I decided on an Easter themed project. Easter is one of my favourite times of the year with Spring on the way and so much chocolate around! I decided to make some decorations in the shape of Easter eggs. Using the tools I have for polymer clay I rolled out the clay until it was fairly thin, probably just under half a centimetre. I have some plastic texture sheets which I then rolled on top to give the decorations different textures, but if you don’t have these then you could use anything which has a textured surface; leaves and twigs often work well pressed into clay.
I then used an egg shaped cookie cutter (not recommended for use with food after using with clay) to cut out my shapes. I used a small circle cutter to create a hole at the top for the ribbon to go through and I also found a small flower cutter which I used on some of the eggs to add extra interest.
Once my textured shapes were all cut out I left them to dry. I read that air dry clay usually takes 24-48 hours to dry out completely. I went down to my studio the next day to see if they were dry enough to turn over to make sure the backs were dry too, but they hadn’t dried at all. As this was quite an experimental project for me I decided to put them in my dehydrator to see if it would speed up the process. I was a bit worried in case the faster drying would cause them to crack. I put the dehydrator on the lowest setting and left them for a few hours. When I went back to check on them they were almost dry so I turned them over and left them again. When I went down at the end of the day they were completely dried out. I left them overnight on a table before continuing to the next stage.

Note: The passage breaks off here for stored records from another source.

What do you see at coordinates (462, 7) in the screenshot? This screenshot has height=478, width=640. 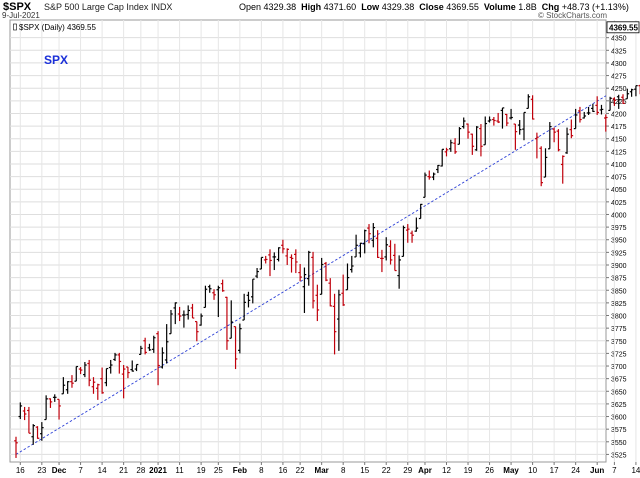 I see `close-value: 4369.55` at bounding box center [462, 7].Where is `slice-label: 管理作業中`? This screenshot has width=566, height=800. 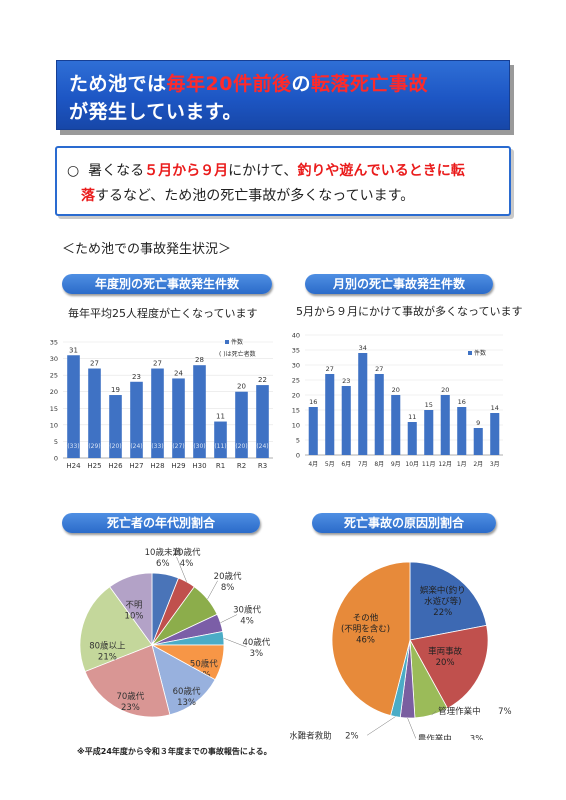
slice-label: 管理作業中 is located at coordinates (460, 712).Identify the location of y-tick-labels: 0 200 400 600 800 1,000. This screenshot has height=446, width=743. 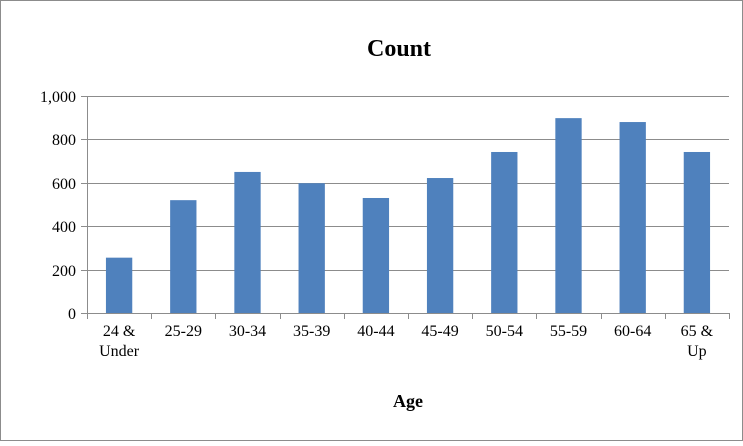
(58, 206).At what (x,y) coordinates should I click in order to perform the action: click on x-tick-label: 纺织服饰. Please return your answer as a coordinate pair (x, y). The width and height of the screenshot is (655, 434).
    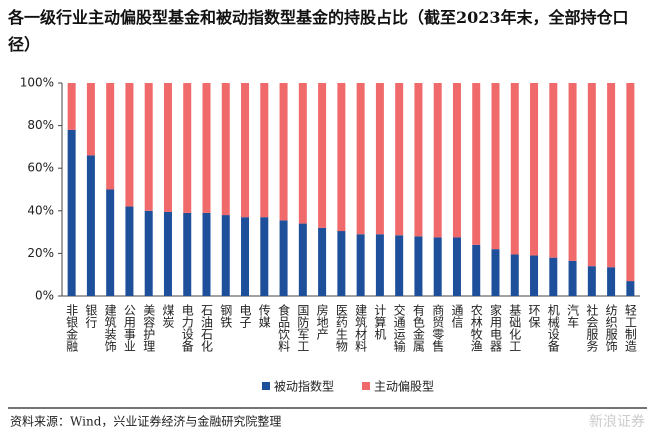
    Looking at the image, I should click on (611, 328).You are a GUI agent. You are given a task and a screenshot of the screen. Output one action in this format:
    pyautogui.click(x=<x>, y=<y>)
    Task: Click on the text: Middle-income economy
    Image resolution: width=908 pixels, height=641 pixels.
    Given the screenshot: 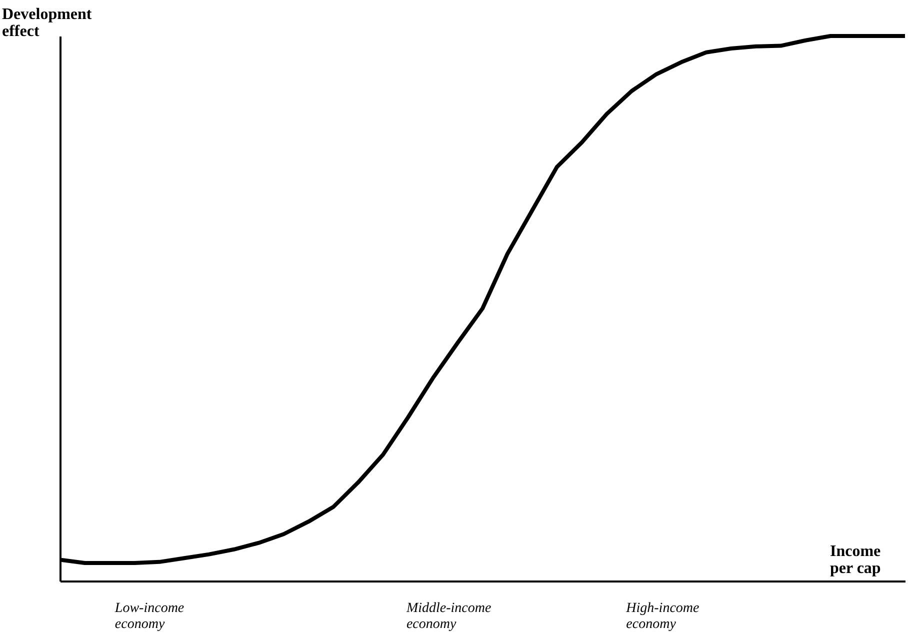 What is the action you would take?
    pyautogui.click(x=448, y=616)
    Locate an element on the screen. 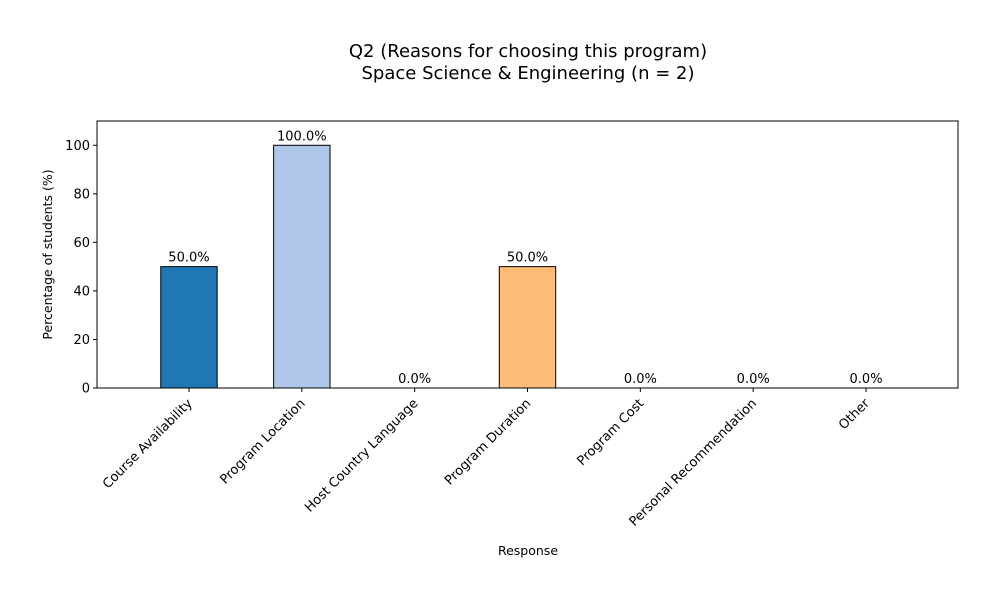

Before painting them I decided to sand them as they still had really rough edges. I think for my next project I will smooth the edges down with some water and a sponge before drying to minimise this. I used a 400 grade sandpaper which is the roughest grade I had to hand. It took a bit of work but it was definitely a step worth doing as the eggs looked so much better once it was done.
I then gave them all a white base coat of acrylic paint. Although the clay dries white I felt that the other colours would pop out more with a white base. Once that was dry I could then start to colour them. I decided to sponge the paint on to make the textures stand out more as I thought if I brushed the paint on they might lose some of their 3D quality. I had a bit of fun blending some of the colour together to create an ombré effect. After the paint had dried I added two coats of PVA glue mixed with some water to seal them, letting them dry in between each layer. Although this won’t make them completely waterproof it should help to prevent water getting in and ruining them.
I’m pretty pleased with my results, although I would like to do some more experimentation to work out how to get them to dry flat! It’s not quite the same as working with proper clay, glazing and firing in a proper kiln, but as an at-home alternative it’s pretty good to play around with and make some fun smaller items. I bought myself a book with some projects in called ‘Make it with Air-Dry Clay’ by Fay De Winter so I will definitely be giving some of them a go, plus I also have a few projects of my own in mind too so watch this space!